Meanwhile, the Eureka Springs City Council performed its quarterly production of The Persecution and Assassination of Jean-Paul Marat as Performed by the Inmates of the Asylum of Charenton Under the Direction of the Marquis de Sade. What the play is actually about is never clear, but it involves a lot of improvisation, the hurling of hot ripostes, and impressive pledges to fight one thing or another – or two things and several another other things – to the death. The play ends with cast members flouncing off the stage into a dark and stormy night.

I asked some millennials – people aged between 18 and 35 – to review the performance. “The play debuted in 1967, before I was born,” one kid said. “And it sucks. It’s tired. It’s old. Maybe they should try something new like Economic Development, Baby! or Opportunity for People! I mean, I’d go see them.”
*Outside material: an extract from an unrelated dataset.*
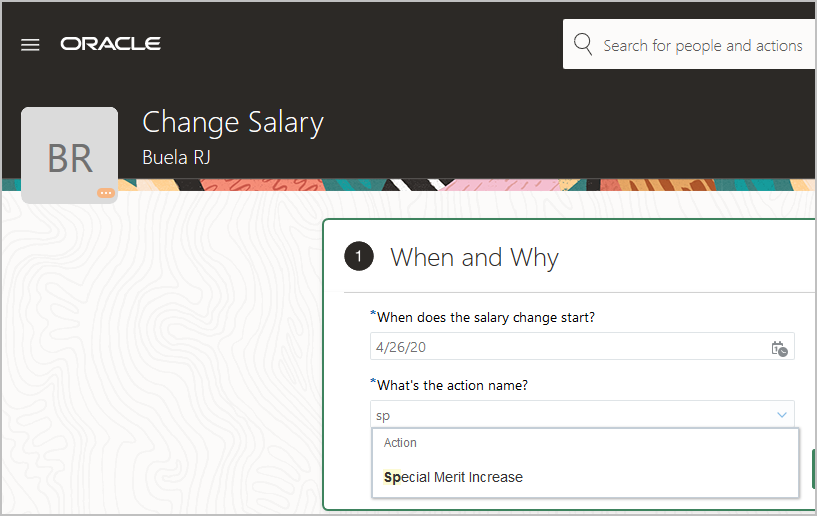Click the orange ellipsis badge on avatar
Screen dimensions: 817x516
coord(105,193)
Econ plays well in other towns,” another kid said. “It has extended runs and actually makes money for the towns, and for the people who live in them. Why doesn’t the council put that on? Or something like My Pony Knows More Than One Trick, or Better Than Fake Hospitality! I’d go see those plays.”

“Oh, yes, I would too,” a young woman chimed in. “And I’d love to see My Dream House on $9 Bucks an Hour. I know it’s escapism, just fantasy, but it’d be wonderful if I could believe, if only for an hour, that I could buy a house and raise a family here in Eureka Springs.

Would it kill them to put on a different show?”

2 COMMENTS

  1. Pretty funny. Also pretty brilliant in using the comparison of Marat/Sade to a nihilistic community that focuses on inward, rather than outward development. In the play’s defense, it did produce a theatre revolution way back when.